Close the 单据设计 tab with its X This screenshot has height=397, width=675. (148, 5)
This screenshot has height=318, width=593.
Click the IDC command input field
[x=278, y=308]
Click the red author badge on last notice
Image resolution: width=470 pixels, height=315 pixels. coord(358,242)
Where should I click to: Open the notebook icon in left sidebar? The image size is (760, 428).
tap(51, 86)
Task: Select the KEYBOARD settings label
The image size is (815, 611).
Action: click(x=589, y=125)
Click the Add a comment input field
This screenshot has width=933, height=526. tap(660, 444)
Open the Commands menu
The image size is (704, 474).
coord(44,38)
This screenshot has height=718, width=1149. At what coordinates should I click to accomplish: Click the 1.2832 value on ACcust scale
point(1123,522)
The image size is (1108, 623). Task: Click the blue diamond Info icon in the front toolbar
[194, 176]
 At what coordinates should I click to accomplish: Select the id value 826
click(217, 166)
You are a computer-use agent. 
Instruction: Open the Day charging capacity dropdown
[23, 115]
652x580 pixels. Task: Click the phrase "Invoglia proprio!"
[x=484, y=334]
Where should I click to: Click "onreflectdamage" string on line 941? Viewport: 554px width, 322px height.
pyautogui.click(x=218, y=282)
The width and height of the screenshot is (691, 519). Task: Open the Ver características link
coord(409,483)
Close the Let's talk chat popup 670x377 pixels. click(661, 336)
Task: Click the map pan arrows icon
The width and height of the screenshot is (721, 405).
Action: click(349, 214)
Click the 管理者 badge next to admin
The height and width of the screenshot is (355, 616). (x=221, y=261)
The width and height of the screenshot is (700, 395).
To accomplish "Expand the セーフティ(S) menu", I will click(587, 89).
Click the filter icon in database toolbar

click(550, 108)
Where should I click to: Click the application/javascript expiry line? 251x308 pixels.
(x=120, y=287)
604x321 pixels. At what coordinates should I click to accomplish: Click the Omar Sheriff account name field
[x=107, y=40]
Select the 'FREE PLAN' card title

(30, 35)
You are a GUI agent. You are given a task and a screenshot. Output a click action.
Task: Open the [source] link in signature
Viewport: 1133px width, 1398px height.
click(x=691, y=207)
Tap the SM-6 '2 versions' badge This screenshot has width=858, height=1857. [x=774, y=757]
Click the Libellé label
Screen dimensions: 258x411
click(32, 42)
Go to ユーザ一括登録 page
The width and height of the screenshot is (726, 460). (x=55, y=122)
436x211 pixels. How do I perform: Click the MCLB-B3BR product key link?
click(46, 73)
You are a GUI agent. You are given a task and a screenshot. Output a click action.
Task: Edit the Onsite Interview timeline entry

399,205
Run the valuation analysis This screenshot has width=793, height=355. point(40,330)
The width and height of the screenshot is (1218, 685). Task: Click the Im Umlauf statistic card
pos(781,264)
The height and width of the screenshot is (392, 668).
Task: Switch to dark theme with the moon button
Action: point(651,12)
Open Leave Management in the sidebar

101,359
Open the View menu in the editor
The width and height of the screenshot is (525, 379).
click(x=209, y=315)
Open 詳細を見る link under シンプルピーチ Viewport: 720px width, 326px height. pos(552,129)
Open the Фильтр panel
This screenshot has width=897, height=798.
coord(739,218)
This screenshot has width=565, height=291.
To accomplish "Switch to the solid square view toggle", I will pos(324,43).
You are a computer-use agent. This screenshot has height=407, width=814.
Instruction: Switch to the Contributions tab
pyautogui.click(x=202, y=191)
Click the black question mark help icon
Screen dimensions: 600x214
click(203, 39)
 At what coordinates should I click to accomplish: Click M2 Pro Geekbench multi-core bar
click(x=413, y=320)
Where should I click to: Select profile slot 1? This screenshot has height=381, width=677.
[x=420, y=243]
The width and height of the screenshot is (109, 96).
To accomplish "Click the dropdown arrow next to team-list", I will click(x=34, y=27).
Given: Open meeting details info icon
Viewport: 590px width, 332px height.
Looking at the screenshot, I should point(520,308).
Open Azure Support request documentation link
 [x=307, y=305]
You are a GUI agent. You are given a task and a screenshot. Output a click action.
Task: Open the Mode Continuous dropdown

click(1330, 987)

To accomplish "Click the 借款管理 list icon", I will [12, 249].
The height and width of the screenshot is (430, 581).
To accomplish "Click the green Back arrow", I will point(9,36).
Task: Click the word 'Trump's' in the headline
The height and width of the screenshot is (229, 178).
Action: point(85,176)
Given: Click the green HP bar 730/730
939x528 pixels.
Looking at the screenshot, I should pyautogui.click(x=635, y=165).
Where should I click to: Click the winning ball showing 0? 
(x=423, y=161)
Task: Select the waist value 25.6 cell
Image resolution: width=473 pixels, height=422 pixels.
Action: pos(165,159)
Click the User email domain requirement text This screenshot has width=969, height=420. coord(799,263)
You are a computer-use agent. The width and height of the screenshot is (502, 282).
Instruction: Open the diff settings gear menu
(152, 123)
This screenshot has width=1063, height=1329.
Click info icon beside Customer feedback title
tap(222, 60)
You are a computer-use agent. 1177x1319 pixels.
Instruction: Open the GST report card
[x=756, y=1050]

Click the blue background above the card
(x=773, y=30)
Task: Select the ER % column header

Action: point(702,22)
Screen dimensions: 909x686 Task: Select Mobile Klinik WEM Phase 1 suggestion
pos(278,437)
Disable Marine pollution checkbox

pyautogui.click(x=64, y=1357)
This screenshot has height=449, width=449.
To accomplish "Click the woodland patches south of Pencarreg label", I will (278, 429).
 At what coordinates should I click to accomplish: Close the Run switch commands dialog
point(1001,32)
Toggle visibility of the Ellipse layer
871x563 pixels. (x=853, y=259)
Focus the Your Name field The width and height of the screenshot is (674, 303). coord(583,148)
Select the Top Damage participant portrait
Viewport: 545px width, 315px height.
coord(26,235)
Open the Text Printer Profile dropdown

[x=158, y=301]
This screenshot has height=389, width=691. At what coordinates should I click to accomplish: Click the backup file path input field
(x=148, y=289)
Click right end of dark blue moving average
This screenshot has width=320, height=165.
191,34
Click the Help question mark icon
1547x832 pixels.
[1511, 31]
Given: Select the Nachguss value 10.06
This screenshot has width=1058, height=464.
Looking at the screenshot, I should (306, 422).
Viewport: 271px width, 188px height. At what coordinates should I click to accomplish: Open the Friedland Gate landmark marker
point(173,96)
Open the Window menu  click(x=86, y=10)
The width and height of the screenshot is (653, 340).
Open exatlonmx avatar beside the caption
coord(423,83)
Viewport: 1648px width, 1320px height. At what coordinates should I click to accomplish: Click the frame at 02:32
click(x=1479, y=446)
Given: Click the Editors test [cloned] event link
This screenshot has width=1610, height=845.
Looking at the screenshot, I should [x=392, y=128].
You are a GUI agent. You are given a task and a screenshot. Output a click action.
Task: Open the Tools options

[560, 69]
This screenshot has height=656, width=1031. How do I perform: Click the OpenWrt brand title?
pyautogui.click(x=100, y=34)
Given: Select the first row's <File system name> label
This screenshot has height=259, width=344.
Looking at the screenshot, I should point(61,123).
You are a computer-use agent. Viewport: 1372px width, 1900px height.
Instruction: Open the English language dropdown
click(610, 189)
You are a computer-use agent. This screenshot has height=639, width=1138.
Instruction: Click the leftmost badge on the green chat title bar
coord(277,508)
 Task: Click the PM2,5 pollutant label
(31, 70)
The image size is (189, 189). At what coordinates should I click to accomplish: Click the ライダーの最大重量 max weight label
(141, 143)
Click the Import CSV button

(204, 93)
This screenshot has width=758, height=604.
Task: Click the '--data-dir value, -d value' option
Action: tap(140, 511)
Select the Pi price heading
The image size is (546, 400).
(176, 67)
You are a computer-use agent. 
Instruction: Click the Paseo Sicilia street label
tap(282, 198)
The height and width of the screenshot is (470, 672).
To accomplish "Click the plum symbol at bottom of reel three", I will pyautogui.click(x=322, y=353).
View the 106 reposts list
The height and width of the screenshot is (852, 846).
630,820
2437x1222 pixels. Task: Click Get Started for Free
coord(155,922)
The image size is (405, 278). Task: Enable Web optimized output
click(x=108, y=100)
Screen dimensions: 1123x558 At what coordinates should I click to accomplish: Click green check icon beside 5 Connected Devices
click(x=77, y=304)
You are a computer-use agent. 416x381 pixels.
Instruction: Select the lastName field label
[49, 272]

STATED GOAL
Please lay out the entries from the line containing "The height and width of the screenshot is (470, 672)." through the end of the entries, both included, as a two-column CSV headed text and answer. Give one row per entry, with each value in its own quoted field and any line breaks turned into spaces.

WRITTEN RESPONSE
text,answer
"The height and width of the screenshot is (470, 672). To accomplish ""Click the plum symbol at bottom of reel three"",","I will pyautogui.click(x=322, y=353)."
"View the 106 reposts list The height and width of the screenshot is (852, 846).","630,820"
"2437x1222 pixels. Task: Click Get Started for Free","coord(155,922)"
"The image size is (405, 278). Task: Enable Web optimized output","click(x=108, y=100)"
"Screen dimensions: 1123x558 At what coordinates should I click to accomplish: Click green check icon beside 5 Connected Devices","click(x=77, y=304)"
"You are a computer-use agent. 416x381 pixels. Instruction: Select the lastName field label","[49, 272]"